**The problem**
Using the records that appear below, write out exactly the lines from the one with "How do I perform: Open" through the one with "Given: Click the orange 重置 reset button", keeping both end lines.

**Listed records**

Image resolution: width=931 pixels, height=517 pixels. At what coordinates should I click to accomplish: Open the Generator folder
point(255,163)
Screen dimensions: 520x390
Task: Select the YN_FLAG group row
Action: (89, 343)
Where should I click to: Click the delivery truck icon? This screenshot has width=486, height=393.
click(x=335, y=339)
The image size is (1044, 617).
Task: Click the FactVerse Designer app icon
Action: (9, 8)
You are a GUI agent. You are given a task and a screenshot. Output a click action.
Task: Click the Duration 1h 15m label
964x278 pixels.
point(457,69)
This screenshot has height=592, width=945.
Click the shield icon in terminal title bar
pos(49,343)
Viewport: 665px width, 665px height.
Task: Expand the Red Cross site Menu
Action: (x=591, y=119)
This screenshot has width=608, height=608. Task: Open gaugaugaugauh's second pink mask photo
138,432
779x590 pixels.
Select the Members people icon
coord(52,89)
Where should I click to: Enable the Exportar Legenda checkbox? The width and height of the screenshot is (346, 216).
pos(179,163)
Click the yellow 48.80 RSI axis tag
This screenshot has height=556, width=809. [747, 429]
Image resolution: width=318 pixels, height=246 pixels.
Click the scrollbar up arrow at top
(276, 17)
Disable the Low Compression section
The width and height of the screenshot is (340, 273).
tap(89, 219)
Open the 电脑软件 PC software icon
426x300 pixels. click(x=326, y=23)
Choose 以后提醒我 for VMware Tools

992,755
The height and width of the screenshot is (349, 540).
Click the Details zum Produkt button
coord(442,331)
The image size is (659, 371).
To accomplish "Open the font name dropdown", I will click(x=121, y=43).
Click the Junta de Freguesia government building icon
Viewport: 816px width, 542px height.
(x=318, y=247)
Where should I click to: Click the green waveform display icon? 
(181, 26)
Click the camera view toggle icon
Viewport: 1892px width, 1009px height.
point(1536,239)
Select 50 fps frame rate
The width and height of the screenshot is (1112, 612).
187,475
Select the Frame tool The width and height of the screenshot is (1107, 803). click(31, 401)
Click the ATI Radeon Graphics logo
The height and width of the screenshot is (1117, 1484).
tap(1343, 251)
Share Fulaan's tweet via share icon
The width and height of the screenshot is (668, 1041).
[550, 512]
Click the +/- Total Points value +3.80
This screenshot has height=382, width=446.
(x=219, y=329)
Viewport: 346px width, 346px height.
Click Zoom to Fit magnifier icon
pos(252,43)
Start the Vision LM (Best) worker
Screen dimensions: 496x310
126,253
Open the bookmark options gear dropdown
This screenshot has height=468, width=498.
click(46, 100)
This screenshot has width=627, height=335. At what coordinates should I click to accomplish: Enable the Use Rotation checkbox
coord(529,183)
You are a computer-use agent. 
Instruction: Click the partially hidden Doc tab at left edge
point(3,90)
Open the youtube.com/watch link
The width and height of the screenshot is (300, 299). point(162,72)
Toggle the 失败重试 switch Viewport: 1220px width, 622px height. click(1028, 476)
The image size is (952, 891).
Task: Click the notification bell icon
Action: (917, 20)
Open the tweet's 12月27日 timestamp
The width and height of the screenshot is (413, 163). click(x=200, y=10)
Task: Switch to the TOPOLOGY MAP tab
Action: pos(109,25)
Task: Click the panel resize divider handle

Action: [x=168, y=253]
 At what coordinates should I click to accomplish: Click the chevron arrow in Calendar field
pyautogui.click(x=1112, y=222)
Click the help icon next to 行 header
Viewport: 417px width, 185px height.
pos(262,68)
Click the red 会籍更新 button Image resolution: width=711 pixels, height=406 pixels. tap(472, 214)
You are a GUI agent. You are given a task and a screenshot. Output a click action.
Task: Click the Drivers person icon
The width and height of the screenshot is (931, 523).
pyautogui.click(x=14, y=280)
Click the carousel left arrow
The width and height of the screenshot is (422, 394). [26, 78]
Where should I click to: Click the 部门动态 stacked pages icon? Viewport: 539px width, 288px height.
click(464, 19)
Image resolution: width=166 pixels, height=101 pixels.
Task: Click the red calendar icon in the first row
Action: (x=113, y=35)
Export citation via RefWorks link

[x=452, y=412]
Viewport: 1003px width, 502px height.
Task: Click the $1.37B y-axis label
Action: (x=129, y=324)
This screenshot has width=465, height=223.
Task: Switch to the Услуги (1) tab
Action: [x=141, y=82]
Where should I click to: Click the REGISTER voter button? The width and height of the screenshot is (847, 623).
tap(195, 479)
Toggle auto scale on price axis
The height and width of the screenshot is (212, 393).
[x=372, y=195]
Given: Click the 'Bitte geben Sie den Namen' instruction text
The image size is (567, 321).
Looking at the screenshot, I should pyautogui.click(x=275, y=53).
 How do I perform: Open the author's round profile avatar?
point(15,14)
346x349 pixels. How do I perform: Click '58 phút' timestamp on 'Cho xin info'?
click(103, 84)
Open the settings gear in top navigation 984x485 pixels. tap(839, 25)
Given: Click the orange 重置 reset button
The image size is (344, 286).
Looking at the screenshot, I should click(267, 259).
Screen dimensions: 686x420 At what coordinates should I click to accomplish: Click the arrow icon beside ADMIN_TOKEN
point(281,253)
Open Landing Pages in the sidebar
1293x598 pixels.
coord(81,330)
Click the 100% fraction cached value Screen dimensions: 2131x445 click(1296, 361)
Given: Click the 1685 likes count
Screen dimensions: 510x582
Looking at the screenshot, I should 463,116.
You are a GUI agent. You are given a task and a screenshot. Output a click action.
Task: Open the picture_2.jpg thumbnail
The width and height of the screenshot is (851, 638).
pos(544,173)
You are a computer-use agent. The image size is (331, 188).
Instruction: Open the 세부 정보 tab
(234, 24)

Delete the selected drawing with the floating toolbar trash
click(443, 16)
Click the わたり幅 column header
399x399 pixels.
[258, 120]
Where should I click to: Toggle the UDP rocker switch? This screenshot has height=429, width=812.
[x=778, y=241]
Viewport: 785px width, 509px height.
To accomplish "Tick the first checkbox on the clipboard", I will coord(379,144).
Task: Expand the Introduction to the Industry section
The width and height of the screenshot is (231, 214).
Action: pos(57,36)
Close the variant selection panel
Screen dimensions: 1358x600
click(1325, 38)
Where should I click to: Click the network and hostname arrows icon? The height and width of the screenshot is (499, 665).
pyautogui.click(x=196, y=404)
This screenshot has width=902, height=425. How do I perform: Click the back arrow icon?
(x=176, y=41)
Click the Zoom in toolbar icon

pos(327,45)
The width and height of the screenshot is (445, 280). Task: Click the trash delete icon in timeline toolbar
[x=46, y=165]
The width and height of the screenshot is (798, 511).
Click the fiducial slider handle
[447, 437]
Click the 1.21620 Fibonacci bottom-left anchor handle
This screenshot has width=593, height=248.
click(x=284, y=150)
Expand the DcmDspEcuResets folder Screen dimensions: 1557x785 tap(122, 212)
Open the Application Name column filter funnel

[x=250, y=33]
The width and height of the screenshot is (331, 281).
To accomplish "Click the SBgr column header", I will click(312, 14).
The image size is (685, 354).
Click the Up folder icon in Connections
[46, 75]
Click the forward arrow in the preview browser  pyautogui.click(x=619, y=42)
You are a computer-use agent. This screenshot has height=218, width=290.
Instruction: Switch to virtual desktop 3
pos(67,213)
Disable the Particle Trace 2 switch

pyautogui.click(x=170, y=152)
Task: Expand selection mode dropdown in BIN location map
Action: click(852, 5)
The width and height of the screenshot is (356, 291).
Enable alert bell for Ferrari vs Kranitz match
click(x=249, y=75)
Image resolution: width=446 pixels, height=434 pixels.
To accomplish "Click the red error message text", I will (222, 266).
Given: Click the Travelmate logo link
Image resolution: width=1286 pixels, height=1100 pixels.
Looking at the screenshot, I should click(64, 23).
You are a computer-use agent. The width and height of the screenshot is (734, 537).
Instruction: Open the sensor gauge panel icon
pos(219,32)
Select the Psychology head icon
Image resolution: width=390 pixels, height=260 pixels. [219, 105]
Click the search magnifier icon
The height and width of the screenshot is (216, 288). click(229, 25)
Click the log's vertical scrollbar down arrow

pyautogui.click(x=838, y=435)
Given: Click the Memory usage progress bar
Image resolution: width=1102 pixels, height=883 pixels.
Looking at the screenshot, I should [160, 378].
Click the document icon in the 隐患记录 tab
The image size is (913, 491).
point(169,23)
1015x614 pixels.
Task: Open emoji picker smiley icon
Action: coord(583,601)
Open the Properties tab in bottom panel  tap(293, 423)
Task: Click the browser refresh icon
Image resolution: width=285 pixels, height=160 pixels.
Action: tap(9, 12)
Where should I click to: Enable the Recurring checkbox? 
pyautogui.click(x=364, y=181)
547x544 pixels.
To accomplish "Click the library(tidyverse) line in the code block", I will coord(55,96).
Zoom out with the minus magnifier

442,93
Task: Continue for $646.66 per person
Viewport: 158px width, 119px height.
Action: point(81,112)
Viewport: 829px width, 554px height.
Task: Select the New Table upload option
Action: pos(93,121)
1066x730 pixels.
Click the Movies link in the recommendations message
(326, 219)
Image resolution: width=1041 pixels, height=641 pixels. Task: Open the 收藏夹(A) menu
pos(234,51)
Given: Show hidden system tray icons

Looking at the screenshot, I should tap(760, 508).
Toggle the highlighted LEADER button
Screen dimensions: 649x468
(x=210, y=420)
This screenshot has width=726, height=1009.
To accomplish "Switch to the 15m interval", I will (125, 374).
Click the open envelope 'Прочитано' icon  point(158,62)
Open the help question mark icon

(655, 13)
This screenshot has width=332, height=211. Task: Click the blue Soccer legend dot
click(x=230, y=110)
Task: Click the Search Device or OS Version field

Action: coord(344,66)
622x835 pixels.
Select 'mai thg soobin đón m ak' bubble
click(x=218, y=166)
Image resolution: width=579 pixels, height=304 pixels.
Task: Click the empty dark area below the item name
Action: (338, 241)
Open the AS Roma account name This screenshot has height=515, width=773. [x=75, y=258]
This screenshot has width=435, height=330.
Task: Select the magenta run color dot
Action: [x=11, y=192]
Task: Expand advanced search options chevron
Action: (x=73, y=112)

**Solution for this problem**
 How do I perform: Open the author's round profile avatar?
point(15,14)
346x349 pixels. How do I perform: Click '58 phút' timestamp on 'Cho xin info'?
click(103, 84)
Open the settings gear in top navigation 984x485 pixels. tap(839, 25)
Given: Click the orange 重置 reset button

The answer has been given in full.